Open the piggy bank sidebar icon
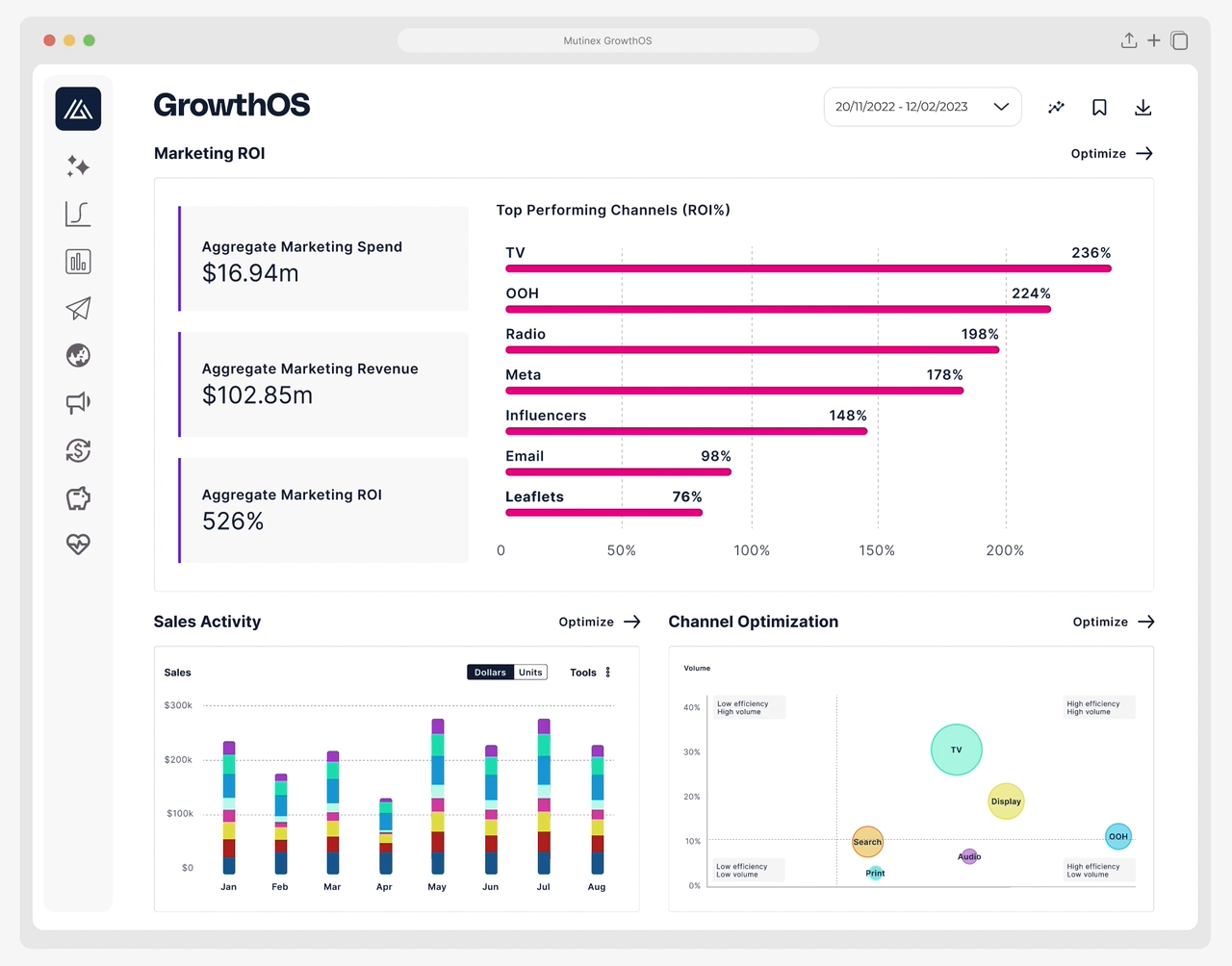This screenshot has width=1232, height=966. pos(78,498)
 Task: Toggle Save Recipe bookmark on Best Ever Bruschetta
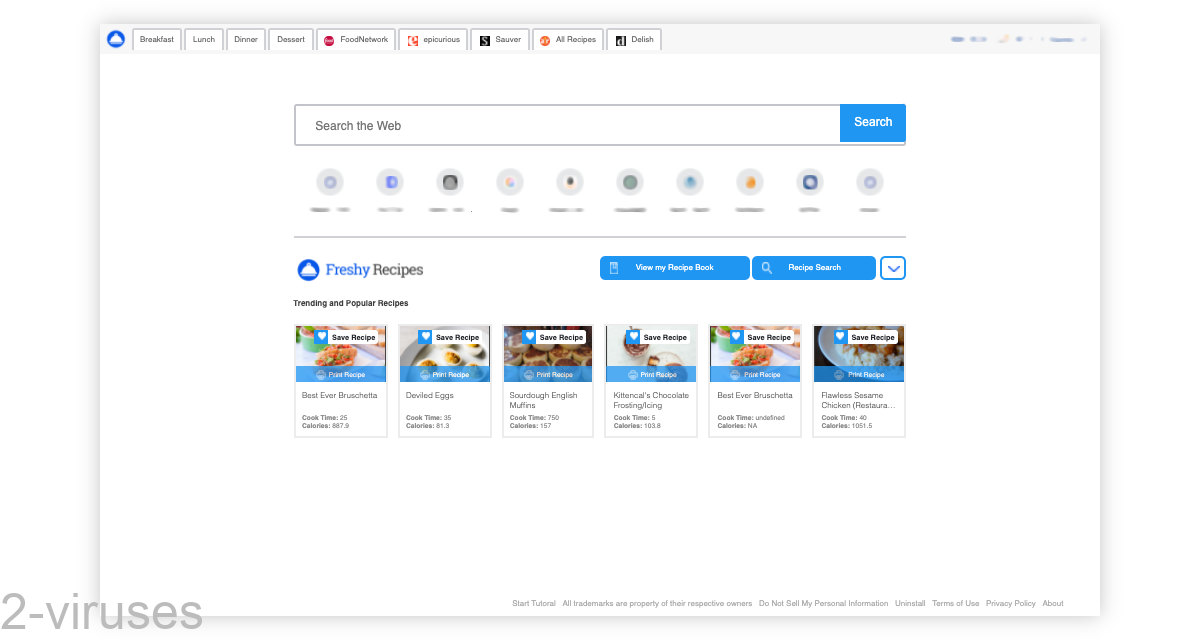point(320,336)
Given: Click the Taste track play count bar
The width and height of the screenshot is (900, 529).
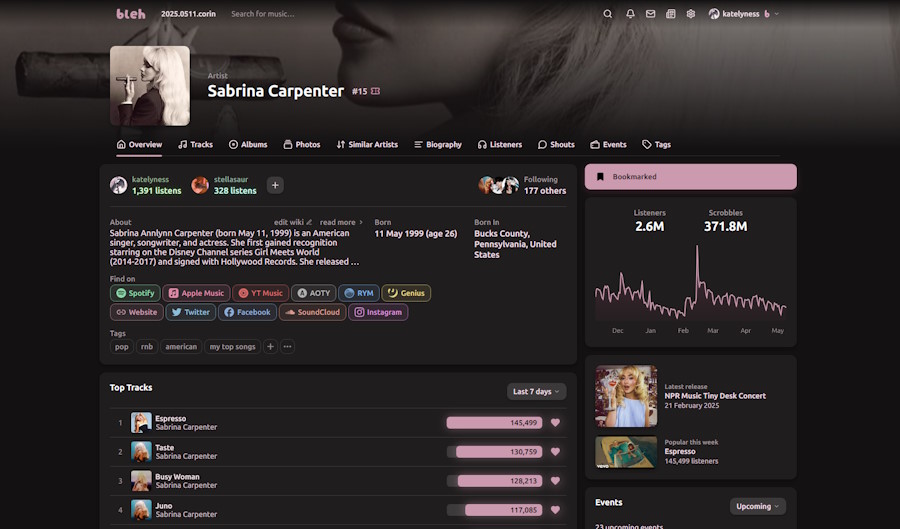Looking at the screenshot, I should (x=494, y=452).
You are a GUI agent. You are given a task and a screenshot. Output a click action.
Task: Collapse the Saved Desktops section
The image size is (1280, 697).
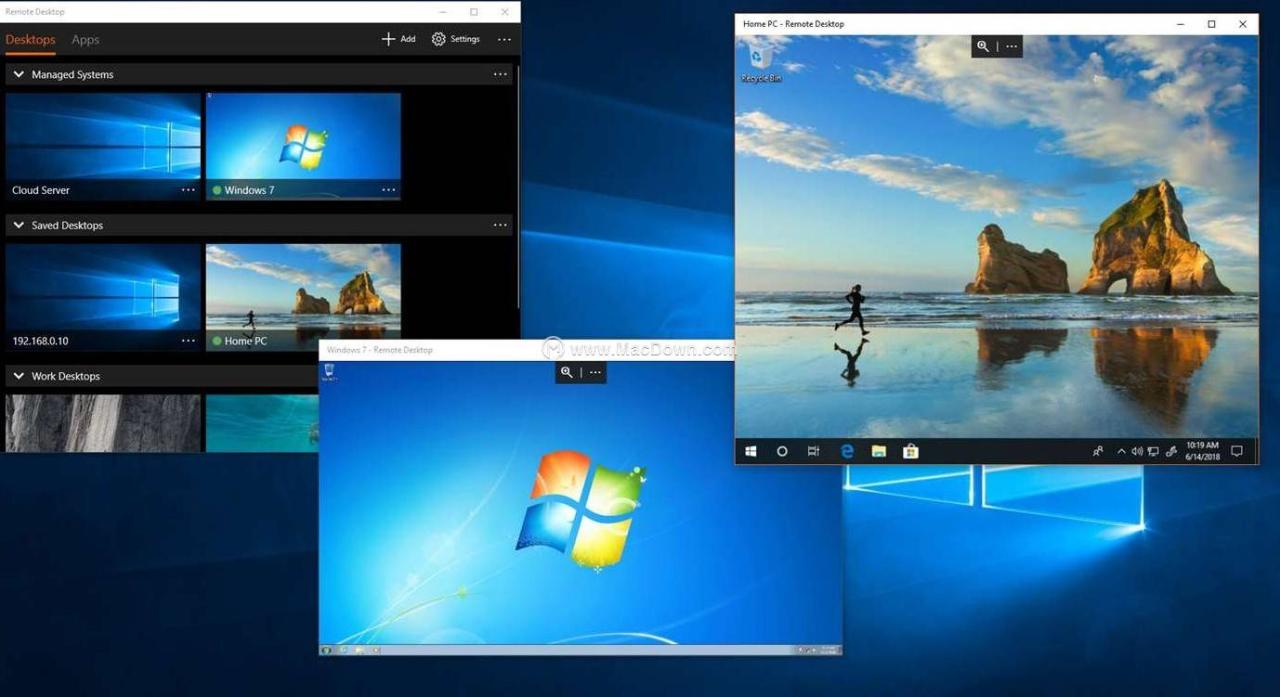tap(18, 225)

REQUIREMENT
Your answer must be the full listing, copied exactly, with no pictures in it.

PROBLEM SOLUTION
Open the piggy bank sidebar icon
This screenshot has width=1232, height=966. pos(78,498)
 Task: Toggle Save Recipe bookmark on Best Ever Bruschetta
point(320,336)
Given: Click the Taste track play count bar
The width and height of the screenshot is (900, 529).
Looking at the screenshot, I should (x=494, y=452).
You are a GUI agent. You are given a task and a screenshot. Output a click action.
Task: Collapse the Saved Desktops section
The image size is (1280, 697).
tap(18, 225)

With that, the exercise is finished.